Stephen F. Austin State University

Adams House

1502 S. Washington, Marshall

Current Owner 2013: David Morgan

Texas Historical Landmark

The Adam House recieved a TX Historical Marker in 1979.

Architectural Survey

• Description: The Adams house is a one story, 1880 Colonial Revival, wood frame house, built on a brick foundation. Originally there was a front portico, which was later replaced by the current front porch in 1933 which is the length of the house. Due to neglect and deterioration, all of the doors, and the majority of the windows have been boarded up. A back view of the house reveals the numerous additions that have been built over the years, which include several bedrooms, a bathroom, and an enlarged kitchen. All of the outbuildings have been removed except for a stone milk house. The house was originally built with an L-shaped plan with the addition of a fifth room at the rear of the left wing of the house. This was a dining room which was later converted into a kitchen.

• Significance: The primary historical significance of the house is its association with one of the county's earliest notable families.
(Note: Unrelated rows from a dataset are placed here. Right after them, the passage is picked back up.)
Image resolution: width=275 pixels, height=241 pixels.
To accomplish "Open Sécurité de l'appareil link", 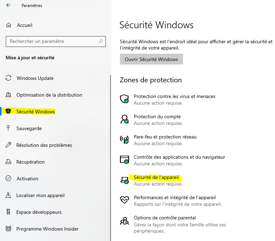I will click(x=156, y=178).
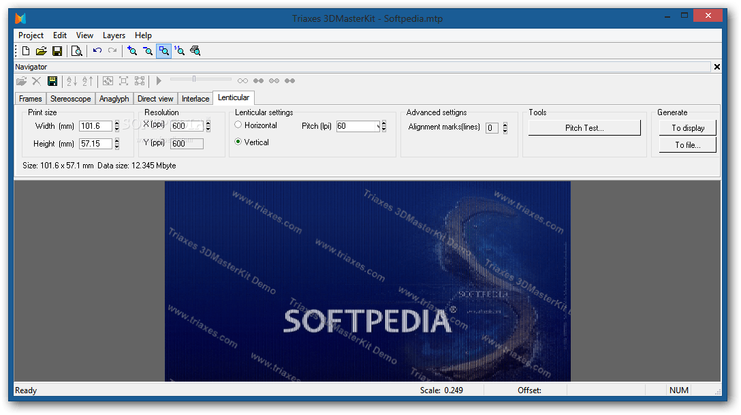
Task: Click the Zoom Out magnifier
Action: click(147, 50)
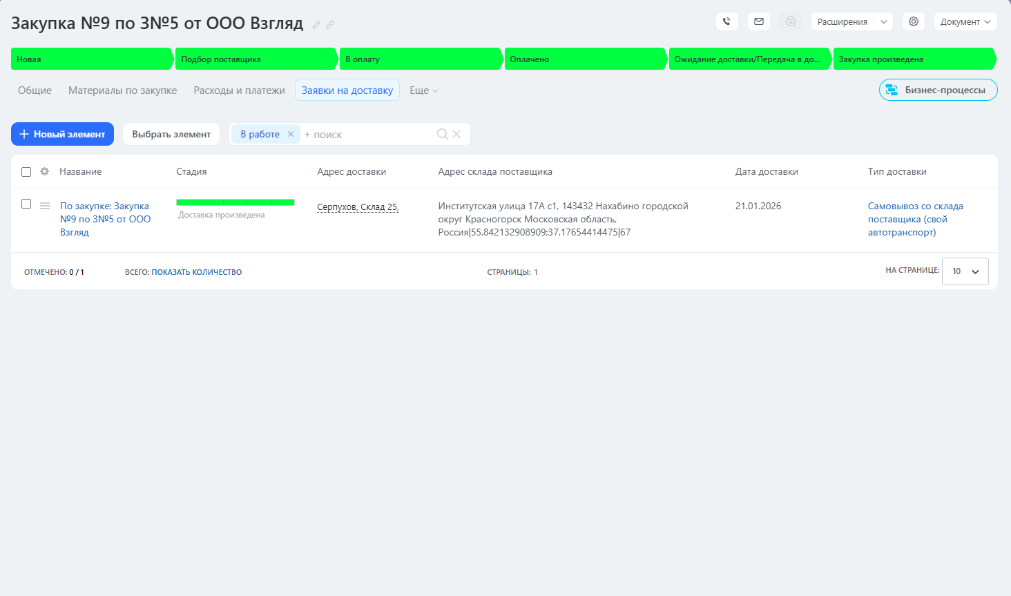Open the per-page count dropdown
Screen dimensions: 1011x596
click(965, 271)
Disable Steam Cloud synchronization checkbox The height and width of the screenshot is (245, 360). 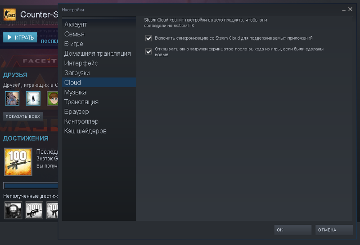[149, 38]
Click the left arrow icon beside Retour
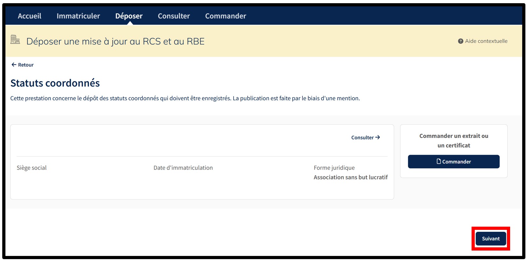 pos(14,65)
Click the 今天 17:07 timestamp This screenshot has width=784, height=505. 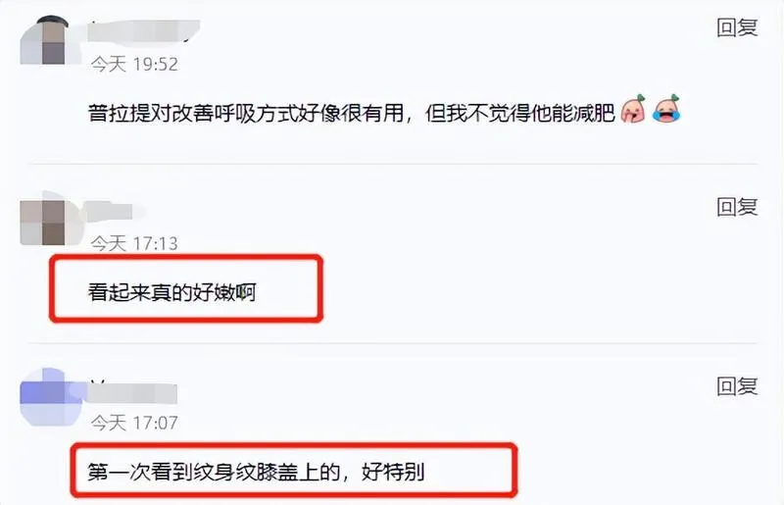(134, 423)
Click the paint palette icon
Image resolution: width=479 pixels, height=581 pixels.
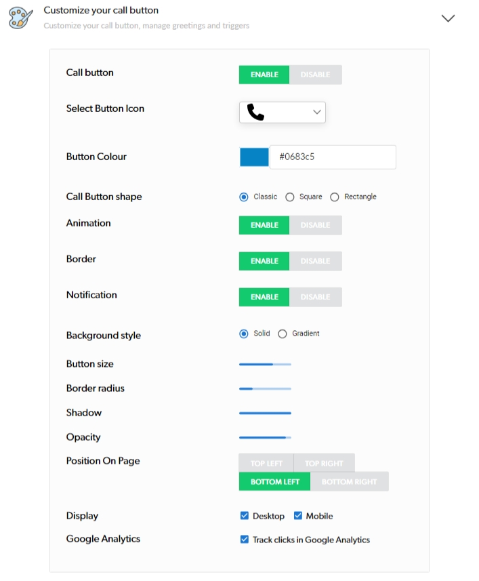pos(20,18)
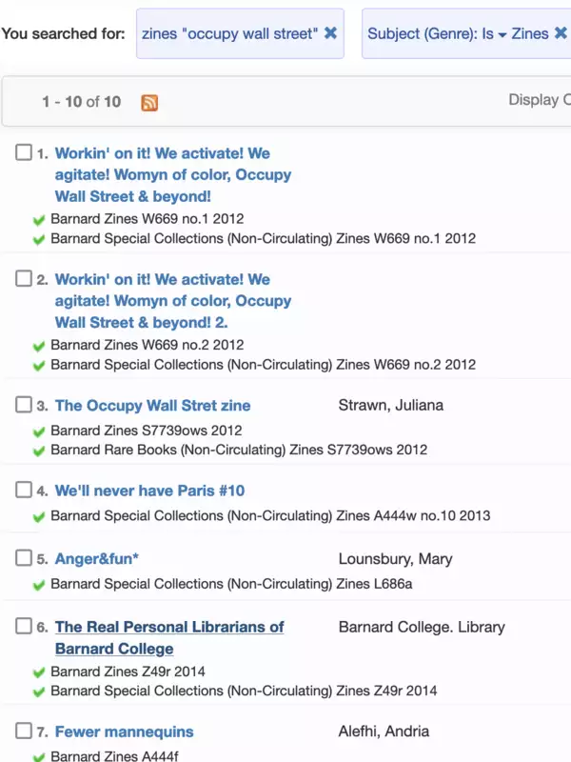571x762 pixels.
Task: Open The Real Personal Librarians of Barnard College
Action: click(x=169, y=637)
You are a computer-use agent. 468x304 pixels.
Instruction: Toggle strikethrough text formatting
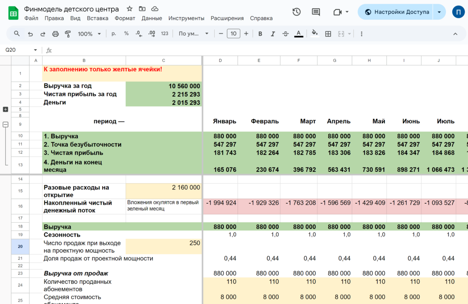point(285,34)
The Adams family maintained continuous occupancy from 1880 until the death of Col. and Mrs. C. Adams in 1982, over 100 years! During its occupation, the house was part of a cotton plantation, then later transformed into a dairy farm that provided the majority of dairy products within the city limits of Marshall.

Historical Background

According to deed records, (filed July 24, 1851, Book K, Page 159, Deed Records of Harrison County) Chesley Meredith Adams purchased Outlot 61 in Marshall from Joseph Harris in 1851. He and his wife Martha Stephens built a log cabin on this property and it was here that their first and only child was born in 1856, Chesley Francis Adams. Chesley M. Adams, died on February 3, 1859, leaving his wife and son with a significant estate and valuable inventory, all of which was left in equal parts to his family.
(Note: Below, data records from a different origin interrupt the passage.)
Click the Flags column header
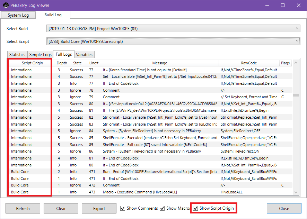 [285, 63]
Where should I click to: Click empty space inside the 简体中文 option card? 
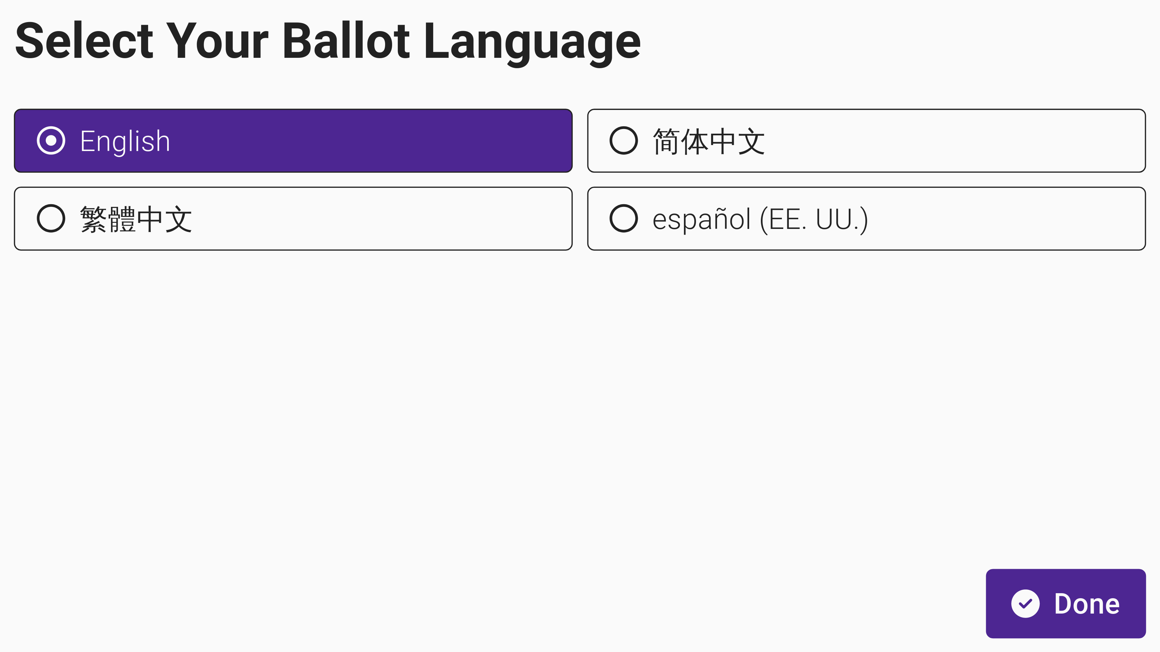coord(968,140)
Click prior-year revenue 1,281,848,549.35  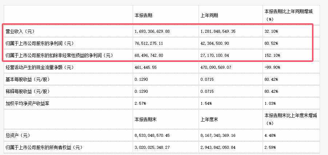pos(218,32)
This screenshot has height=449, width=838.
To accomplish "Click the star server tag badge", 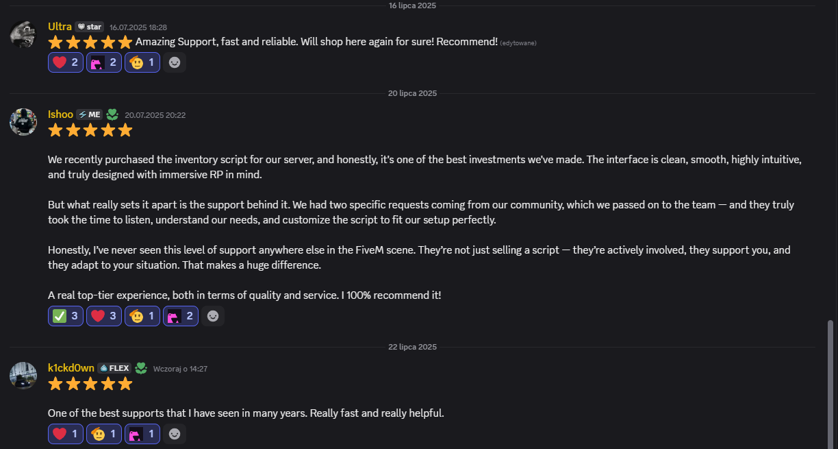I will (x=89, y=27).
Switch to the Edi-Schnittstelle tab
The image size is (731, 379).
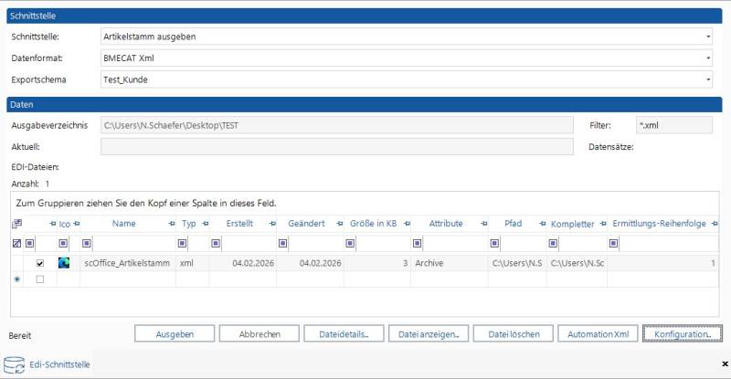coord(59,364)
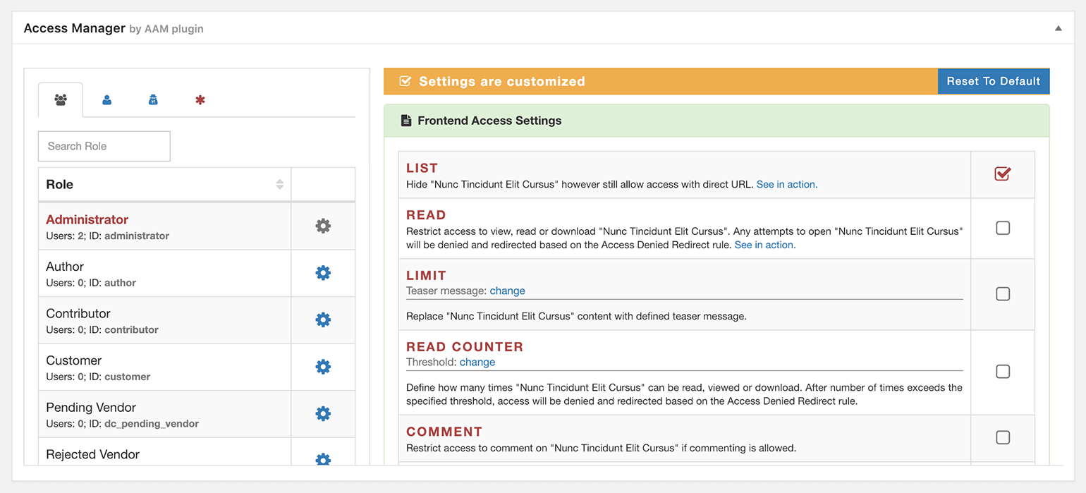The width and height of the screenshot is (1086, 493).
Task: Manage the Customer role gear icon
Action: tap(323, 367)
Martha Adams re-married in 1862, to Major Jeremiah Fletcher Riggs. In 1880, construction on the present dwelling began, and at its completion, the original cabin was razed to the ground in 1885. According to the 1880 census, the members of the household included, Jeremiah Fletcher Riggs, age fifty-nine as the head of the household, Martha Riggs, age fifty-one his wife, their two children, Mary L. Riggs, fourteen, Fletcher S. Riggs, eight, and Martha's son from her previous marriage, Chesley Francis Adams, age twenty-three. (Year: 1880; Census Place: Marshall, Harrison, Texas; Roll: 1309; Family History Film: 1255309; Page: 350C;)

Chesley Francis Adams acquired the Adams House on November 25, 1889, when his mother and Major Riggs transferred the title to him and after his marriage to Alice Chandler Stuart in 1892 the couple reared eight children in the home. Deed records show that the warranty deed for the house was transferred from Martha Adams Riggs and her husband Jeremiah Riggs to Martha's son, Chesley Francis Adams. At the time of the 1900 census, Chesley Francis Adams was the head of the household, with his wife Alice Adams, and three of their eight children, Chesley M., Maria L. and Chas S., along with his mother-in-law, Mariah Stuart. (Year: 1900; Census Place: Marshall Ward 2, Harrison, Texas; Roll: 1643; Page: 26A; Enumeration District: 0046; FHL Microfilm: 1241643.)
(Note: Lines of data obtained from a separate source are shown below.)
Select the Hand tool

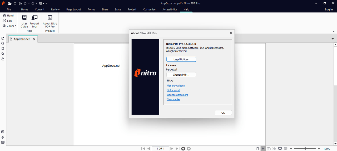[8, 16]
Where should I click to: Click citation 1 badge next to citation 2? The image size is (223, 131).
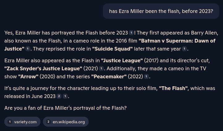click(x=65, y=96)
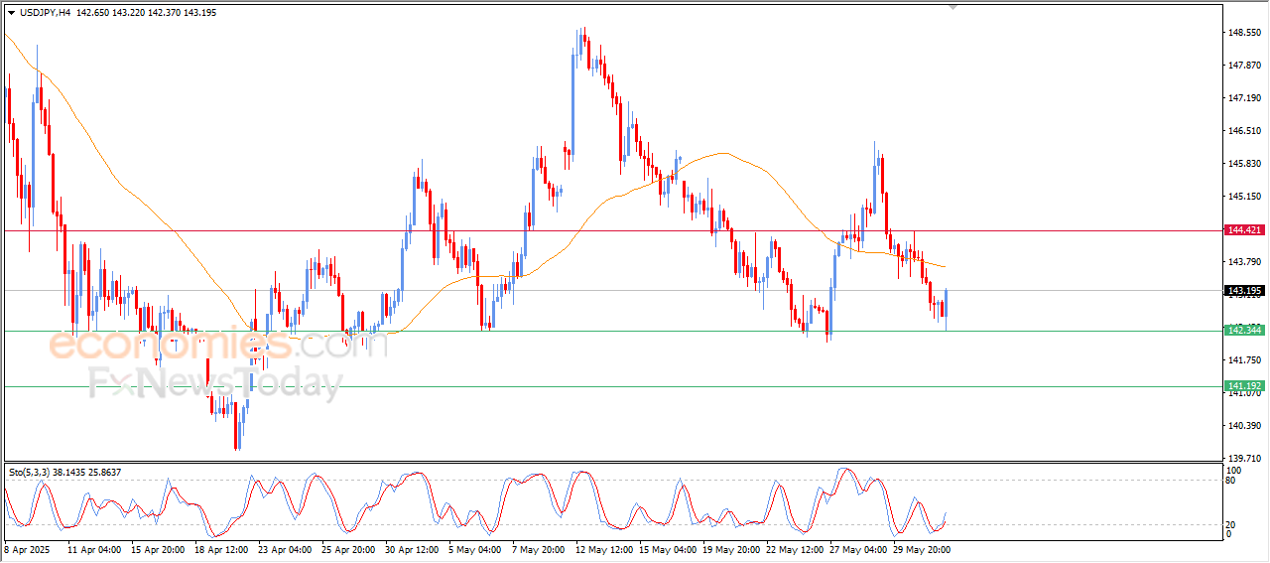Click the 146.510 price scale label
This screenshot has height=563, width=1270.
pos(1244,131)
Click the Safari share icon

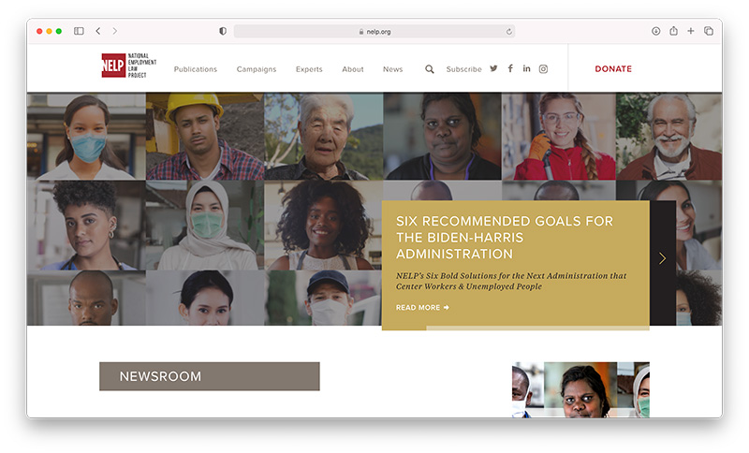point(673,31)
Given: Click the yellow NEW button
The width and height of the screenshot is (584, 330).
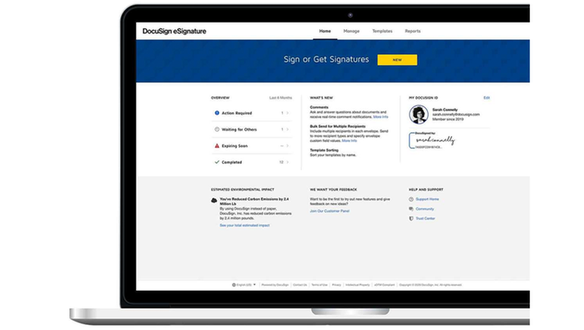Looking at the screenshot, I should [397, 59].
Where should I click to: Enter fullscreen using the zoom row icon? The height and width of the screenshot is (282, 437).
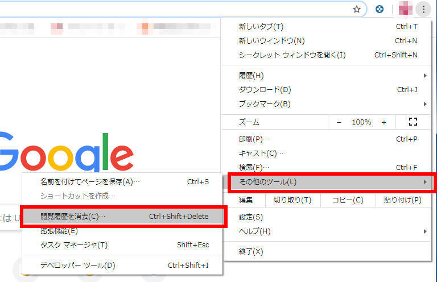point(413,122)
The house was not far from the downtown Whetstone square, but it was still considered rural, which is why it did not appear on the Sanborn maps. The property contained extensive orchards and vegetable gardens as well as a dairy farm that provided milk for the surrounding area. (Adam's Family Folder in the Harrison County Historical Archives.) Upon Chesley Francis Adam's death on January 3, 1940, the house was left to his remaining family. After serving in WWI and WWII, Col. Chesley Meredith Adams, eldest son of Chesley F. and Alice Adams, retired on May 1, 1953 and moved to Marshall with his wife, Celeste Harrott-Adams. They purchased the Adam's home from relatives, John F. and Emma S. Adams. (Warranty Deed, John F. Adams, Emma S. Adams, to Chesley M. Adams and Celeste Adams, Outlot 61 SE, dated March 22, 1955, filed April 19, 1955, Vol. 450, Page 599, Deed Records of Harrison County.) Although they remained in their home until their deaths in 1982, the deed to the house was transferred to their daughter Alice Adams Morgan in 1972. (Warranty Deed, Chesley M. Adams, et ux, Celeste Adams, to Alice Adams Morgan, Outlot 61 SE, dated August 16, 1973). Alice maintained ownership of the home until 1995 when she transferred the deed to her eldest son David Morgan in 1995. (Warrenty Ded, Alice Adams Morgan to David Morgan, Outlot 61 SE, filed August 4, 1995, Vol. 1414, Page 238, Deed Records of Harrison County.) As of 2013, David Morgan, a resident of Colorado, still holds the deed for the Allen House.

When the house was first constructed, the one story floor plan included a hall-and-parlor. But unlike most vernacular homes within the county, the Adams house contained a fifth room on the northeast corner of the house which served as a dining room opening up onto a back porch. Many alterations were made to the Adams house beginning in 1933. Partitions were taken out from within to create larger rooms, the dining room was turned into a kitchen, and several bathrooms and extra bed rooms were added onto the rear throughout the 1940s and 50s. The only alteration to the front façade was the lengthening of the front porch the entire width of the house and two bedrooms in the south wing of the house still remain in their original state. Although the front of the house still maintains its original architectural integrity, the back of the house has taken on many different shapes in the past years, creating an irregular floor plan. In 2012, the windows and doors were boarded up and although it still stands among flowering Crepe myrtles and giant oaks, the house is barely visible from the road due to the siege of undergrowth and vines.